Fake Capitalism Is a Bigger Threat Than Socialism - lawrenceyan
https://www.forbes.com/sites/patrickwwatson/2019/02/27/fake-capitalism-is-a-bigger-threat-than-socialism/#194590834f3f
======
ListeningPie
Article says capitalists like Warren Buffet aim to create monopolies so
increase their profits. Monopolies are bad for consumers because there is no
incentive to improve the product or lower price.

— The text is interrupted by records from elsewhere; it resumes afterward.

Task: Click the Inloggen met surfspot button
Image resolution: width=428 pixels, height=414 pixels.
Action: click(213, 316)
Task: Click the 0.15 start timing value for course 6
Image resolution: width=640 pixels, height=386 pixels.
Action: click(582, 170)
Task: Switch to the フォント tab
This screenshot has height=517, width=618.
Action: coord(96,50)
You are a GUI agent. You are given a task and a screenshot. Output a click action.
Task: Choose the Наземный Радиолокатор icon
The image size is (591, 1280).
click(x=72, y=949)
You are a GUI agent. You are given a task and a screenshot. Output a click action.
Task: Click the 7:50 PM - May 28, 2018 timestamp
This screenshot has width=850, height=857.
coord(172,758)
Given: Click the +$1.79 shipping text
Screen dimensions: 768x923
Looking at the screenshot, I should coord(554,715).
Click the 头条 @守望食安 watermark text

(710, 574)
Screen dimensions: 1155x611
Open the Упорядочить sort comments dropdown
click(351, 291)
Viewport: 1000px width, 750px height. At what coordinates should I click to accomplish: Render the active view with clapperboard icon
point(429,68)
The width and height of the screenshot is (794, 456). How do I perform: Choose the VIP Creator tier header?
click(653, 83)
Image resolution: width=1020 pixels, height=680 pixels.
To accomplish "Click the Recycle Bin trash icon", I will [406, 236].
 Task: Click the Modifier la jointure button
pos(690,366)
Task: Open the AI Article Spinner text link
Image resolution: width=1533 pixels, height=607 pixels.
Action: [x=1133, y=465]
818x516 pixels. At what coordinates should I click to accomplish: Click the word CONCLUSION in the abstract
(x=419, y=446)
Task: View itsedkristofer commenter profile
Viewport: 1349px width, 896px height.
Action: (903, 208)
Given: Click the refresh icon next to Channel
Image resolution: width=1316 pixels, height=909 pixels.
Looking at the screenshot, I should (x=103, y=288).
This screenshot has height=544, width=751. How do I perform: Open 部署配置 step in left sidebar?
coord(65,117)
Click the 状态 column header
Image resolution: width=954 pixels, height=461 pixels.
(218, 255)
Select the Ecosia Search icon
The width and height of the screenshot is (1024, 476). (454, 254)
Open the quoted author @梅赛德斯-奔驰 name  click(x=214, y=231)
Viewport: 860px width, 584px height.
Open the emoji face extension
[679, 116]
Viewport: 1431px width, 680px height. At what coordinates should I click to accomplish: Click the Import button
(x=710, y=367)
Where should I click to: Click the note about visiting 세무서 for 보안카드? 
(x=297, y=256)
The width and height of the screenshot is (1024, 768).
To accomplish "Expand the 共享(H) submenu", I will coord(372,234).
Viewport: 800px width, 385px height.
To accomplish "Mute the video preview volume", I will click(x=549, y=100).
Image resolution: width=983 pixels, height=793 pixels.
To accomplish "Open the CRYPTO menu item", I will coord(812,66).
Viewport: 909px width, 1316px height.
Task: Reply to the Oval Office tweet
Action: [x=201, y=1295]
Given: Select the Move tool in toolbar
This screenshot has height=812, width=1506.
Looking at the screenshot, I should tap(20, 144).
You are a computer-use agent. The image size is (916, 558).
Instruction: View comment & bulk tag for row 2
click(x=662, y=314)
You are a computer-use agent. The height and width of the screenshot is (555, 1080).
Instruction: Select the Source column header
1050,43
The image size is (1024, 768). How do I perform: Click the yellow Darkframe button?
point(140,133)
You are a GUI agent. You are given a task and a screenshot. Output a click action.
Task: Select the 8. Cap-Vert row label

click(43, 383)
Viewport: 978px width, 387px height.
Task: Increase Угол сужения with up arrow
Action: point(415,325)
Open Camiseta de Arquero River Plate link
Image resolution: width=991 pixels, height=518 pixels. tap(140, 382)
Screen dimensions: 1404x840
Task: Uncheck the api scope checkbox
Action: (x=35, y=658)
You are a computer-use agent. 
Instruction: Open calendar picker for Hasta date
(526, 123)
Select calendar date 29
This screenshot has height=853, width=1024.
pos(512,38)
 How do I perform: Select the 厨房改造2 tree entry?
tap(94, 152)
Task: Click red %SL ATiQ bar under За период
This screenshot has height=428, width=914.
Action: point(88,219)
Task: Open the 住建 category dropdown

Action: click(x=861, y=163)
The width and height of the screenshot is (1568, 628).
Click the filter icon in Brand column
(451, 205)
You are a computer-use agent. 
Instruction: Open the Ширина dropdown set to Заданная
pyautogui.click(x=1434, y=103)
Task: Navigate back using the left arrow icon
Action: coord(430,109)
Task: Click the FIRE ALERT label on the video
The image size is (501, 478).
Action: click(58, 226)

Therefore as consumers we need to support legislation to stop companies
creating monopolies. But more legislation is bad because, as I have been told,
it is communism. Being equated with communism is really frustrating and makes
it impossible to have any form of discussion on why companies need
regulations.

Consumers are losing because it is profitable to exploit the system. Of course
the system is then exploited. There needs to be a legal framework against the
individual to not exploit laws and to not go after tax loopholes. Companies
see fines as a business expense, with individuals free to try and get more
wealth by any means. And once you’re wealthy you’re successful, so how you got
wealth really does not matter.

We have a manipulated feeling of fairness and an expectation that the wealthy
deserve it somehow. And really they don’t. There is a rising rage and in
America and France it has been misdirected at the politicians.

------
anoncoward111
Tyranny of any kind is the biggest threat and can be of the left/right/and
center variety